Une personne gravement malade en voie d’expulsion

David est un usager de drogues par injection depuis plus de 15 ans © Olivier Papegnies

Une personne gravement malade en voie d’expulsion

Les associations de l’Observatoire du droit à la santé des étrangers alertent les ministères de l’Intérieur et de la Santé : il doivent stopper cette expulsion.

L'ESSENTIEL

Enfermé au centre de rétention du Mesnil-Amelot depuis plus de 20 jours, Monsieur R. souffre de plusieurs pathologies graves.

En Géorgie, il ne pourra pas bénéficier de la prise en charge médicale que nécessite son état de santé.

Jeudi matin (19 février) aux aurores, Monsieur R. a fait une tentative de suicide, et l'expulsion a été interrompue.

Il risque à nouveau d’être expulsé à tout moment.

 

Nos associations demandent la libération immédiate de Monsieur R. afin qu’il puisse rester en France et être soigné.

Ce matin aux aurores, Monsieur R. a fait une tentative de suicide en vue d’éviter une expulsion vers une mort certaine en Géorgie.

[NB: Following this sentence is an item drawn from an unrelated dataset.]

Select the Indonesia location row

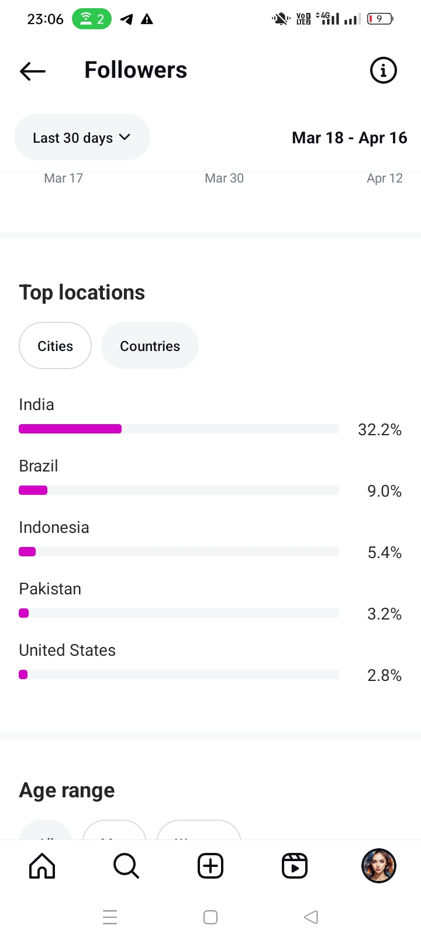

Après quelques heures passées à l’hôpital, toujours en état de choc, il a été reconduit au centre de rétention administrative (CRA) du Mesnil-Amelot.

Il risque à nouveau d’être expulsé à tout moment.

Monsieur R. est enfermé au CRA depuis vingt jours, et pourtant il souffre de plusieurs pathologies graves pour lesquelles il ne pourra pas être soigné en Géorgie.

De son côté, le médecin de l’Agence régionale de santé a estimé qu’il pourrait être soigné en Géorgie. Le ministère de la santé géorgien lui-même atteste que l’une des maladies dont souffre Monsieur R. ne peut pas être soignée en Géorgie, faute de traitements disponibles avant 2016.  En totale contradiction avec ses instructions, la ministre de la santé ferme les yeux face à cette incohérence médicale. Le ministre de l’intérieur quant à lui, faisant fi de la détresse de Monsieur R, semble cautionner ce traitement inhumain.

Monsieur R n’est pas un cas isolé, depuis juin 2012 nos associations ont été informées de nombreuses situations similaires dont certaines ont conduit à l’expulsion. La mobilisation associative et citoyenne aura permis d’éviter que certaines de ces personnes ne soient renvoyées vers une mort certaine.